Rzecznik w wystąpieniu do ministra spraw wewnętrznych i administracji przedstawił swoje wątpliwości dotyczące procedury kontroli organu koncesyjnego nad wykonywaną działalnością gospodarczą w zakresie ochrony osób i mienia.
Jak pisze RPO, zagadnienie to wynikło w związku z prowadzonym postępowaniem wyjaśniającym w sprawie skutków deregulacji zawodu pracownika ochrony.
Rzecznik przypomina, że z uzasadnienia do ustawy z 13 czerwca 2013 roku o zmianie ustaw regulujących wykonywanie niektórych zawodów wynika, że celem tej regulacji było ułatwienie kandydatom dostępu do pracy w charakterze pracownika ochrony. Rezygnacja z licencji wiązała się ze zniesieniem państwowego egzaminu, który zastąpiony został cyklicznym szkoleniem, za które odpowiedzialny jest przedsiębiorca. Zniesiono także wymóg posiadania co najmniej wykształcenia średniego. - Obniżeniu wymagań po stronie kandydatów na pracowników ochrony odpowiadać miała zwiększona kontrola organu koncesyjnego nad przedsiębiorcami wykonującymi działalność gospodarczą w zakresie usług ochrony osób i mienia – czytamy w wystąpieniu.
Miało być inaczej
Jak zauważa RPO, sprawna kontrola miała polegać na braku konieczności zawiadamiania przedsiębiorcy o zamiarze jej podjęcia.
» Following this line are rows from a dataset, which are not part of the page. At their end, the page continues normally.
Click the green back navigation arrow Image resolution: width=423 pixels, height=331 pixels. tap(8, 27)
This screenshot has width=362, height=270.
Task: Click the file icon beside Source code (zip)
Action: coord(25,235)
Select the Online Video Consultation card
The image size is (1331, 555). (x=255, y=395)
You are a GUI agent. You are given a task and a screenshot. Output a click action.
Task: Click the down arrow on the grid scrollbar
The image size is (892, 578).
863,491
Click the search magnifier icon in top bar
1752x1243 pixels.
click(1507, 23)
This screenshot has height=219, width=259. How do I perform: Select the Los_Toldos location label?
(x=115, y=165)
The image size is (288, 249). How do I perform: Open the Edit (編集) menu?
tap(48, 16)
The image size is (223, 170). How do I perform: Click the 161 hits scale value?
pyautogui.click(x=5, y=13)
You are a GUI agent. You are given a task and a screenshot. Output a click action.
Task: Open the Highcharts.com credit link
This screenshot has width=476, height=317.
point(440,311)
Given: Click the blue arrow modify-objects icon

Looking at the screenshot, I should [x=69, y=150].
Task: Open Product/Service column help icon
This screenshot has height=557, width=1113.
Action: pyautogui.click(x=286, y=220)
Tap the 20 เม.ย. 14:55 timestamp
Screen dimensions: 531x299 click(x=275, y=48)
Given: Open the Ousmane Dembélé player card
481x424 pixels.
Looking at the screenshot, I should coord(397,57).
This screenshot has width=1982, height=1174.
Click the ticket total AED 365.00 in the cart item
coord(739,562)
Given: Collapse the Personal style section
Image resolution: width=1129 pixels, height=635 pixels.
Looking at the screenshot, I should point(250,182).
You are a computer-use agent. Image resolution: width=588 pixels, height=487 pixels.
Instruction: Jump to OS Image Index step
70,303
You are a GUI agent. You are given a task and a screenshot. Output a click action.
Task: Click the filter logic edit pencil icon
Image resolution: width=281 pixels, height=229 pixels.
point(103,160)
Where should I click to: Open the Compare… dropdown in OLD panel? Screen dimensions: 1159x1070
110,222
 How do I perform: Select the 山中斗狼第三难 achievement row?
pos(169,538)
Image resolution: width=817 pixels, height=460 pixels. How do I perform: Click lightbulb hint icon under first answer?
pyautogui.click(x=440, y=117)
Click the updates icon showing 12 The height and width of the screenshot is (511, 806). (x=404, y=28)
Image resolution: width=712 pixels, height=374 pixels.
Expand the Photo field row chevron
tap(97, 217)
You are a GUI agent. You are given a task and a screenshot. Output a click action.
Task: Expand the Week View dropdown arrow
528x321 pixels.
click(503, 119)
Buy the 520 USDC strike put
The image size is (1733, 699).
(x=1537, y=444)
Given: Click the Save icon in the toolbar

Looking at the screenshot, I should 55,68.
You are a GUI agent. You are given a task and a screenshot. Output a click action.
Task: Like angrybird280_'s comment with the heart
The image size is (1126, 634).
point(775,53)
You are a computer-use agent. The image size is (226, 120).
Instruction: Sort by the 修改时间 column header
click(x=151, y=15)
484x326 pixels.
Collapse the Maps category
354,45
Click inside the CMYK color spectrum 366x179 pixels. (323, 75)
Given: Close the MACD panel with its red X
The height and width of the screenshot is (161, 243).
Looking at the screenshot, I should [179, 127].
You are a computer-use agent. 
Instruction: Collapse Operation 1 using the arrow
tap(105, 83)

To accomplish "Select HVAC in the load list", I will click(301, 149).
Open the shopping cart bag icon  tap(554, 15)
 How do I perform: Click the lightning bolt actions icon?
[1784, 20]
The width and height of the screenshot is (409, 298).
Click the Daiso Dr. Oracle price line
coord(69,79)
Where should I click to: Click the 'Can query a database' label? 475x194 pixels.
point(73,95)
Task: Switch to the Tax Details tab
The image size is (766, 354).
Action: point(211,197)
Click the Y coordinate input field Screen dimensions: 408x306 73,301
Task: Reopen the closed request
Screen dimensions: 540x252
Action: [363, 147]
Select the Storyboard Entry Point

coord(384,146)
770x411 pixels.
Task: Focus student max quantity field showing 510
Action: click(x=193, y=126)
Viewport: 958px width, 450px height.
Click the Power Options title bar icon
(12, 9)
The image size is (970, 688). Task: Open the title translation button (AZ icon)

Ponadto organ koncesyjny miałby możliwość prowadzenia kontroli podczas trwania czynności kontrolnych innego organu. Konsekwencją takiej regulacji byłoby wyłączenie prawa do sprzeciwu wobec podjęcia przez organ czynności kontrolnych. Tymczasem analiza ustawy o swobodzie działalności gospodarczej oraz procedury legislacyjnej poprzedzającej uchwalenie tzw. ustawy deregulacyjnej wskazuje jednak, że zamierzenia ustawodawcy nie zostały zrealizowane.
Zagrożenia dla obywateli
Rzecznik wskazuje, że okoliczności wynikające z niewłaściwej organizacji, wykonywania ochrony czy użycia środków przymusu bezpośredniego albo broni, mogą potencjalnie prowadzić do zagrożenia bezpieczeństwa obywateli, w tym również pracowników ochrony. - W świetle projektowanej ustawy o działaniach antyterrorystycznych np. nieprzestrzeganie zatwierdzonych planów ochrony jednostki wpisanej do wykazu obiektów, instalacji i urządzeń szczególnie zagrożonych zdarzeniem o charakterze antyterrorystycznym (art. 10 ust.3 pkt 2 projektu ustawy) może mieć niepożądane skutki z punktu widzenia bezpieczeństwa państwa. Zawiadomienie o planowanej kontroli pozwala przedsiębiorcy na skorygowanie ewentualnych nieprawidłowości. Zasada jednej kontroli w praktyce znacznie opóźnia jej prowadzenie, szczególnie wobec dużych przedsiębiorców. Podobnie sprzeciw może skutecznie opóźnić rozpoczęcie kontroli, co z kolei pozwoli na skorygowanie ewentualnych nieprawidłowości – czytamy w wystąpieniu RPO.
Rzecznik podkreśla, że podlegająca koncesjonowaniu działalność gospodarcza prowadzona w zakresie ochrony osób i mienia, z uwagi na jej potencjalną ingerencję w wartości konstytucyjnie chronione wymaga szczególnego nadzoru ze strony państwa. - Brak skutecznej kontroli nad koncesjonowaną działalnością w zakresie ochrony osób i mienia może prowadzić do nieprawidłowości w realizacji jednego z podstawowych zadań państwa, jakim jest zapewnienie obywatelom bezpieczeństwa oraz ochrona ich mienia – stwierdza RPO.
RPO: państwo musi lepiej nadzorować firmy ochroniarskie
Działalność w zakresie ochrony osób i mienia wymaga szczególnego nadzoru ze strony państwa. Brak skutecznej kontroli nad nią może prowadzić do nieprawidłowości w realizacji jednego z podstawowych zadań państwa, jakim jest zapewnienie obywatelom bezpieczeństwa uważa rzecznik praw obywatelskich.